--- DATA TO EXAMINE Enclosed Below ---

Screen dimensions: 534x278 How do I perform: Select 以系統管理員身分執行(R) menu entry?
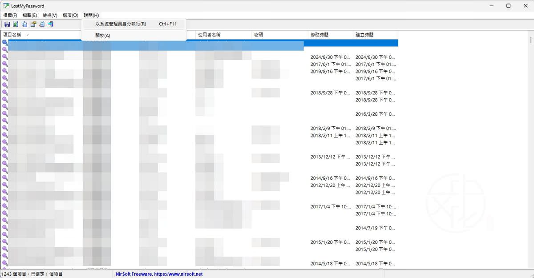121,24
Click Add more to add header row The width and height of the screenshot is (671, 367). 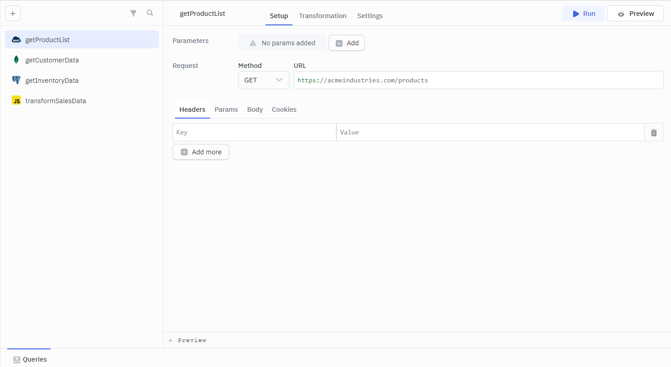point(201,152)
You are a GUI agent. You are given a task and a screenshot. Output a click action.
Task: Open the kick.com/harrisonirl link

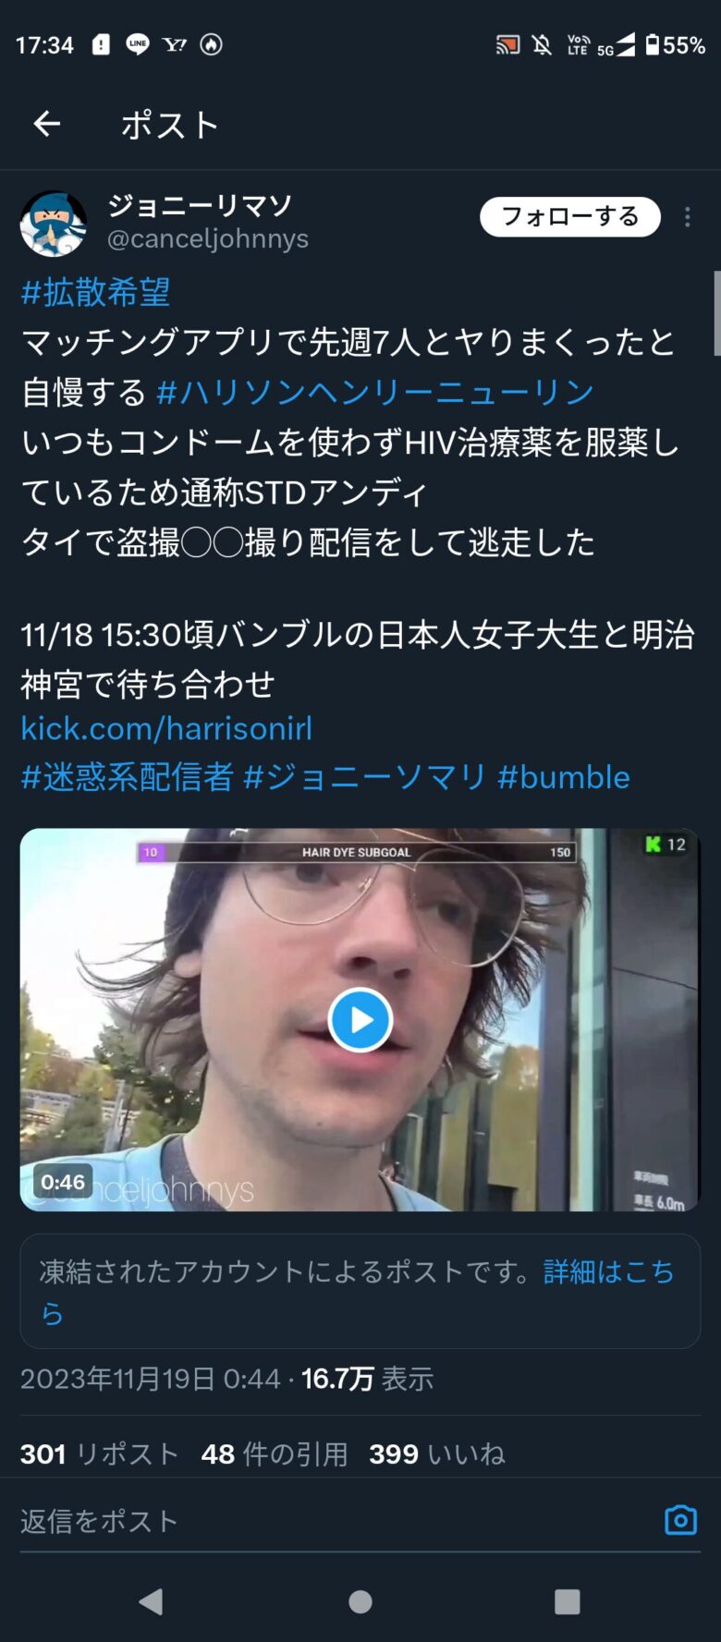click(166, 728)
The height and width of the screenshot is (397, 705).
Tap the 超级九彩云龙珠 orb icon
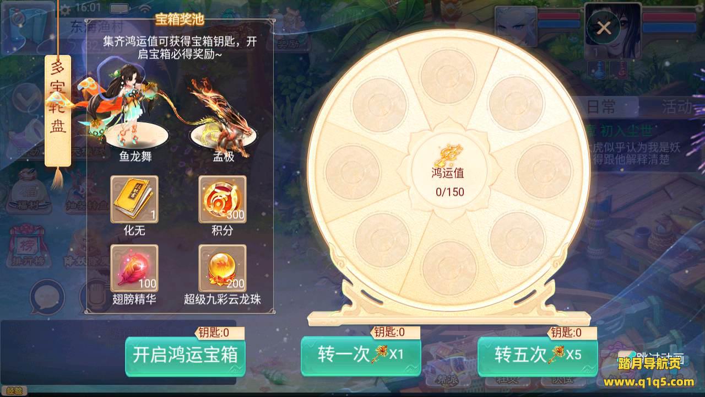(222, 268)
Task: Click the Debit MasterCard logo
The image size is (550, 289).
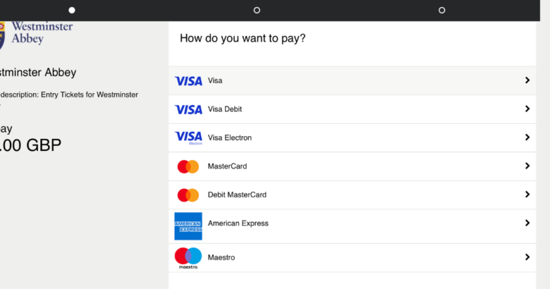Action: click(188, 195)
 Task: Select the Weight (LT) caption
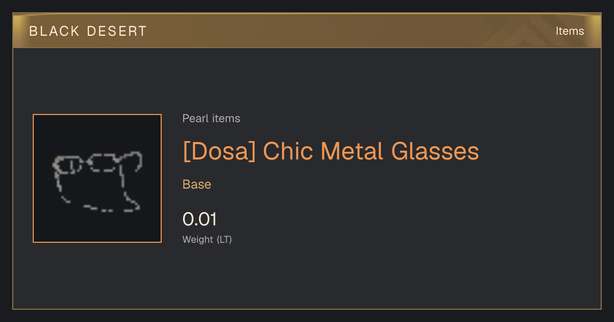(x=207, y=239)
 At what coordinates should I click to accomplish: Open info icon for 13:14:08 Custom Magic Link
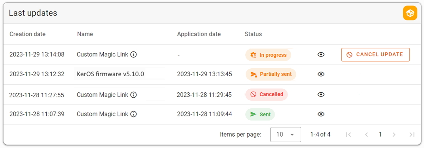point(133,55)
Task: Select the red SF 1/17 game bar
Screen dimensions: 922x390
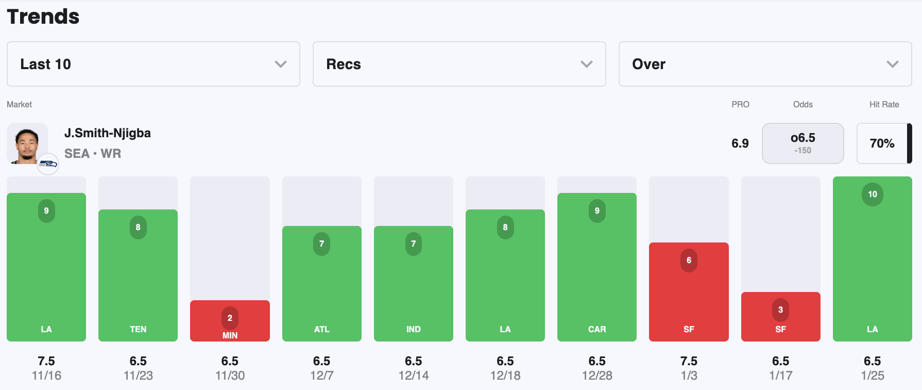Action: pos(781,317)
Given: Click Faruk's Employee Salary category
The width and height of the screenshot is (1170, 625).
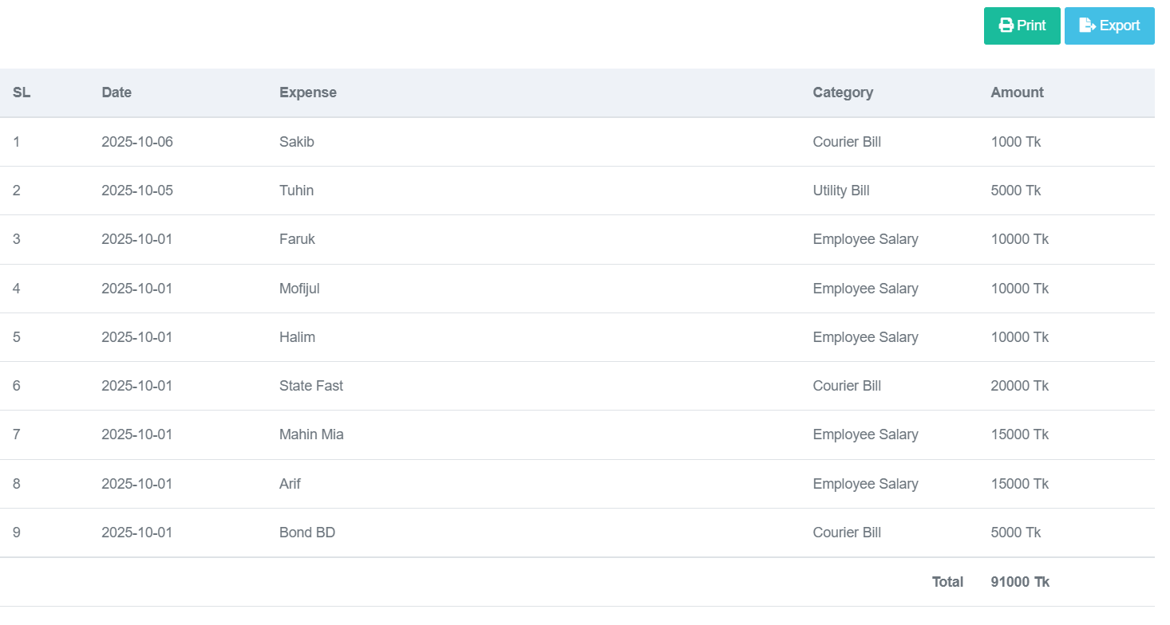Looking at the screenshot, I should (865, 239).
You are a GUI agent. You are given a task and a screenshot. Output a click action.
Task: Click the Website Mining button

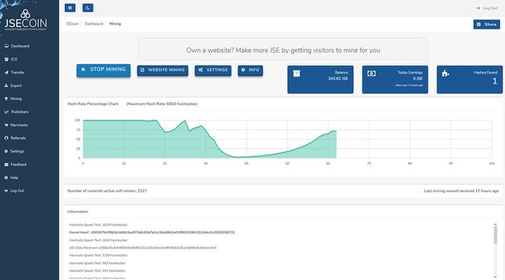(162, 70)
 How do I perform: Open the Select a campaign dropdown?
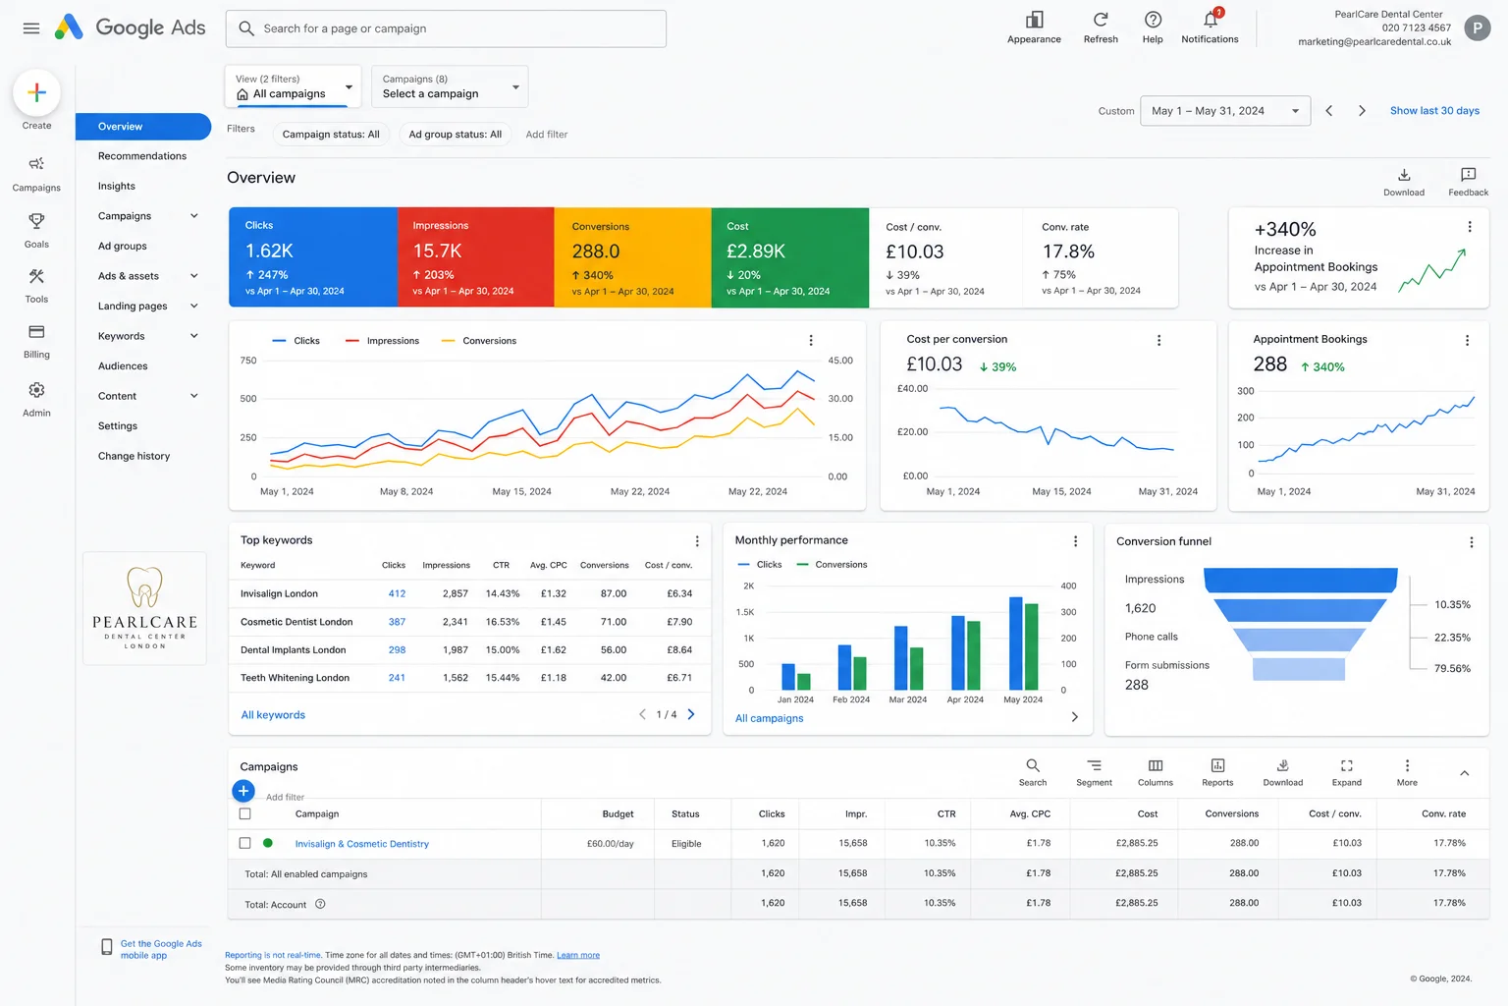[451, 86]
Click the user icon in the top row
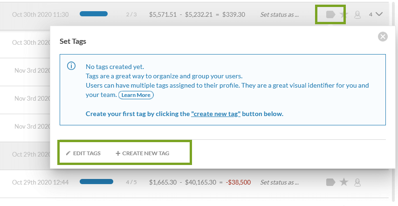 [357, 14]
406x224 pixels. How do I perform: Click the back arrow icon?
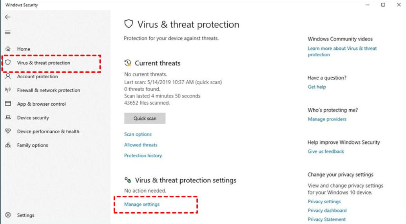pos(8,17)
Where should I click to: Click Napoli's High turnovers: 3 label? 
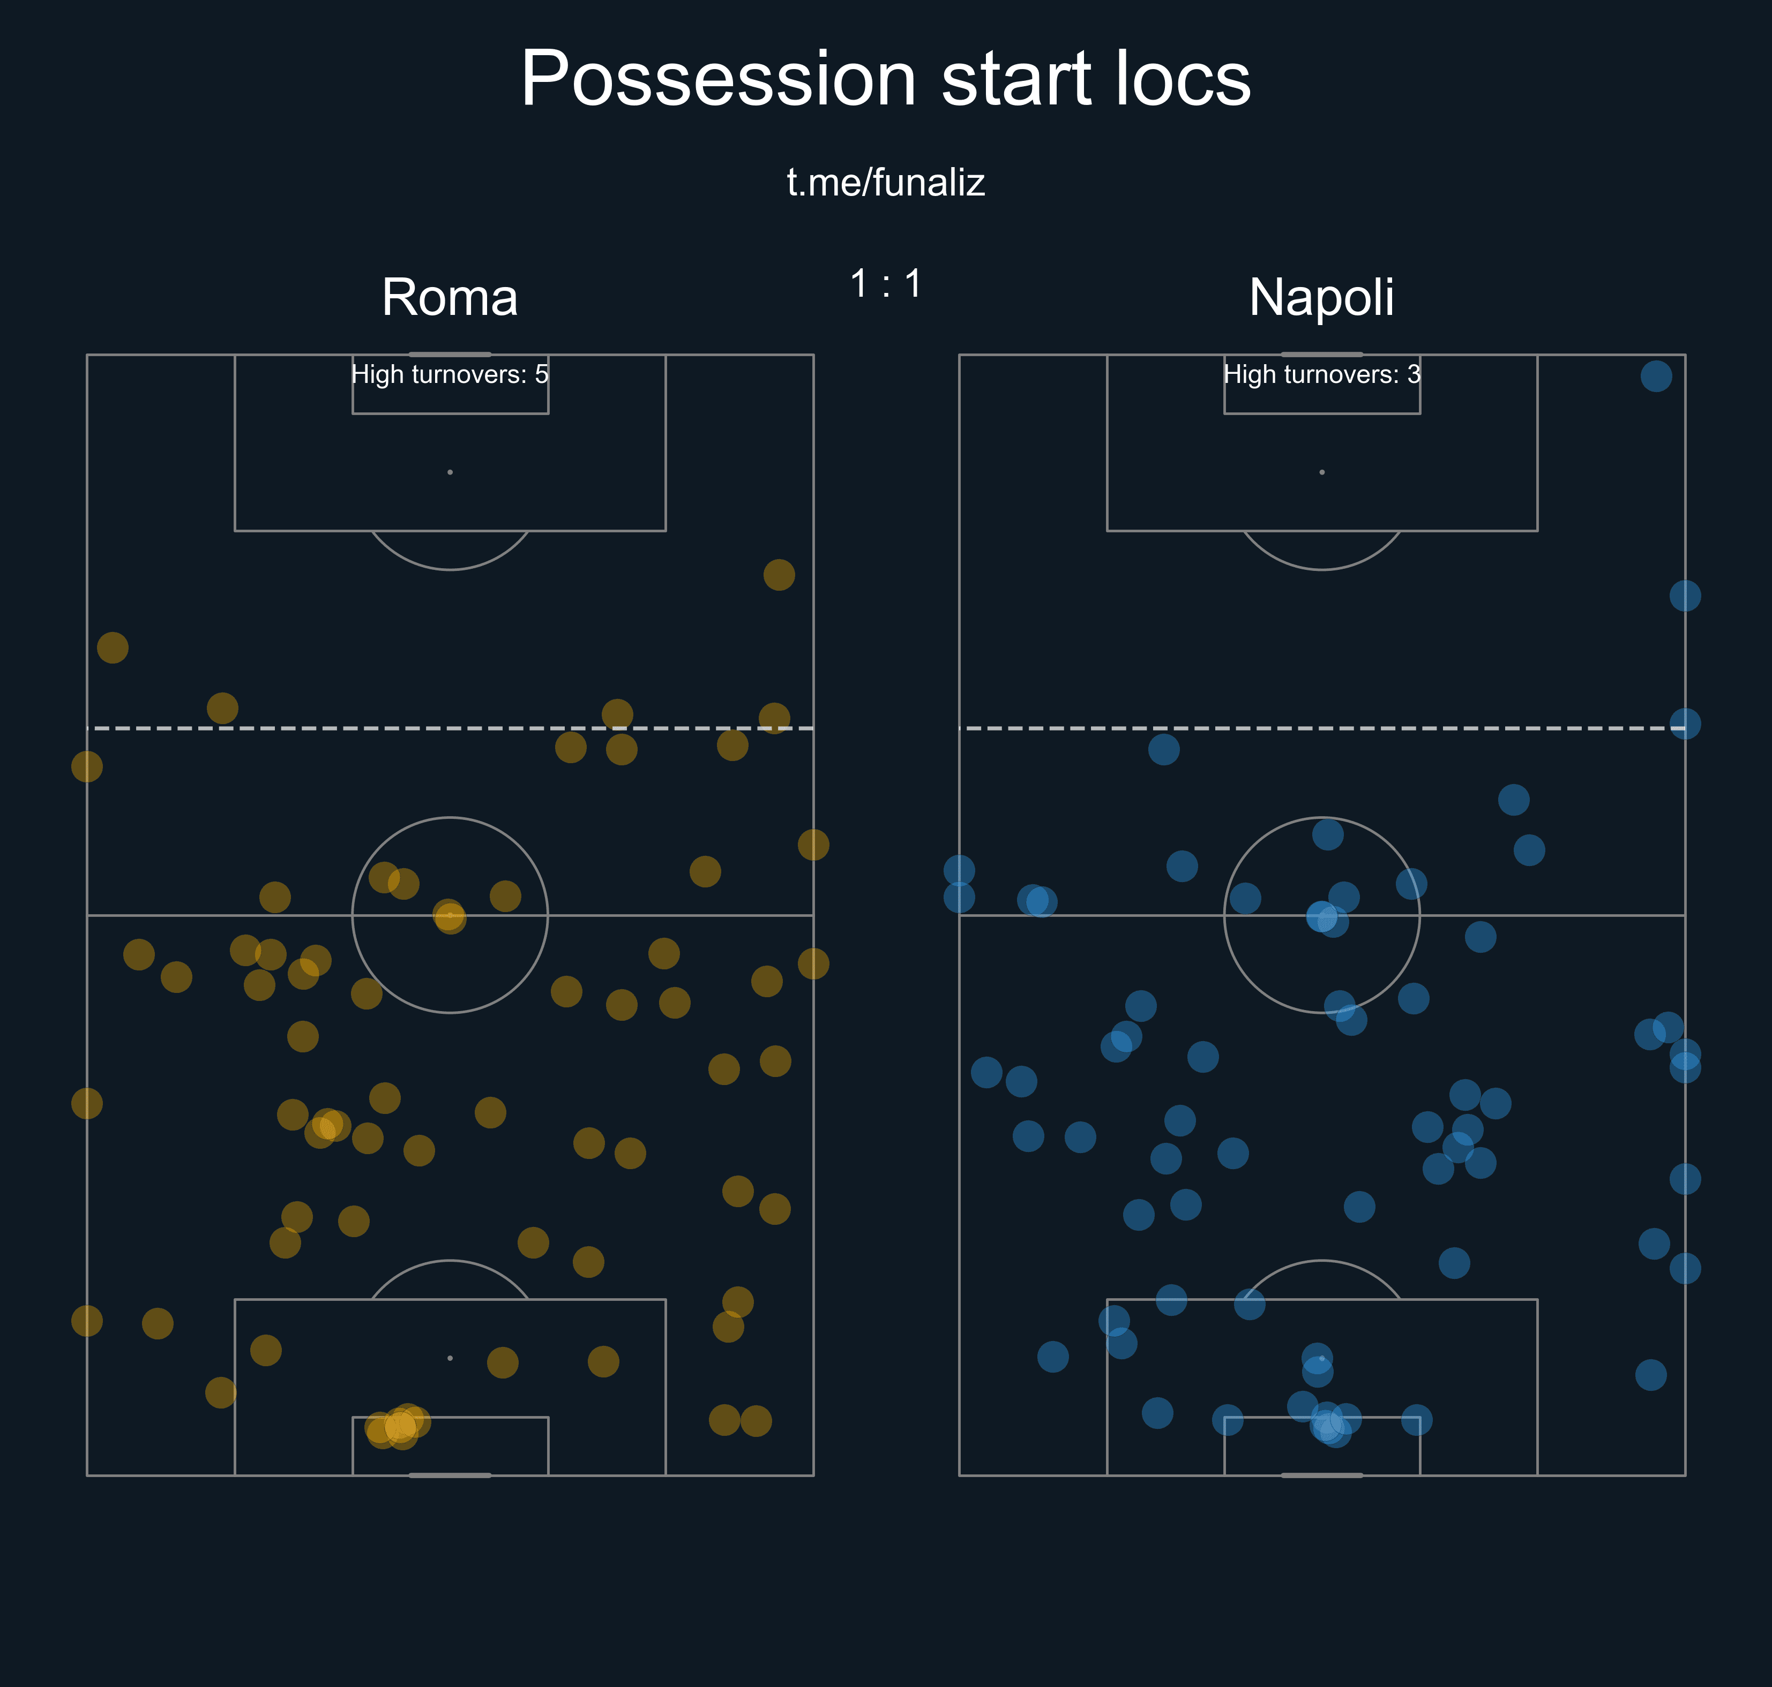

--- End of Enclosed DATA TO EXAMINE ---

## ABOUT THIS EXERCISE
Where the line containing "Task: Select the red SF 1/17 game bar" appears in the records above, begin copying and continue exactly through the last line, with nothing else; omit every picture.

## SOLUTION TO THE EXERCISE
Task: Select the red SF 1/17 game bar
Screen dimensions: 922x390
Action: pos(781,317)
Given: Click Faruk's Employee Salary category
The width and height of the screenshot is (1170, 625).
Looking at the screenshot, I should (865, 239).
You are a GUI agent. You are given a task and a screenshot. Output a click action.
Task: Click the Website Mining button

(162, 70)
 How do I perform: Open the Select a campaign dropdown?
[451, 86]
Click the user icon in the top row
 [357, 14]
406x224 pixels. How do I perform: Click the back arrow icon?
pos(8,17)
Where should I click to: Click Napoli's High turnovers: 3 label? 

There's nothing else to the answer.